I don't really worry about the MRI the same way as I used to. I have heard it all, now, and am vaguely prepared for most of it. I have spent almost 3 years now educating myself on protocols, mutations, surgeries, laser options, timing and speed of growth, and so forth. I have spent months hearing "shrinkage". I have heard "stable" for a long time. I have heard "growth" as well as "looks stable ish" throughout the past year. Really, I just want to hear what they have to say. I am almost counting down the days to the MRI because I want to know what the plan is. The plan may be as it has since January.  I hope so, anyway. But if it is not, we will move on - and Reese has been practicing swallowing pills in case we move to dabrafanib.

Yesterday, she lost her first tooth. Whoa...

We had all been wiggling this tooth for weeks. I was in disbelief, honestly, that she was old enough to lose her first tooth. I am downright giggly to tell her doctors. I don't know if they thought she'd make it to the age where she could lose a tooth, 3 years ago. But last night the tooth fairy came and this morning was magical. Then I got an email from her teacher on how the entire class was excited for her... the whole day melted my heart. Reese told me that one of her friends chose her for "eat lunch with a friend" and I cried. I legit sat there and cried happy tears that she is so loved.

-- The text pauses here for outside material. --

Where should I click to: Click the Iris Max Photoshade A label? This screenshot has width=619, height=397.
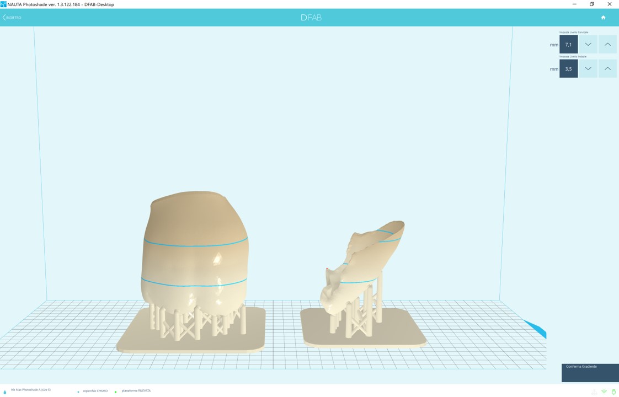pyautogui.click(x=30, y=390)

Things are so normal and not normal at the same time. This is how I always thought my life would be  - taking kids to school and preschool and another kid at home. Going to dance and soccer and meetings and girls night out. But, then on mondays/tuesdays, depending on the week, we have to stop that normal life and head to chemo. I am still that mom that talks about things that makes everyone halt for a second to hear "oh, sorry, my daughter has a brain tumor" because otherwise the story doesn't make sense. All of this is okay. I understand that the journey we are on is years long. Years past today. That is okay, too.

As we approach 3 years, I think about how far we, as a family, have come... grown... sticked together. All of it is okay.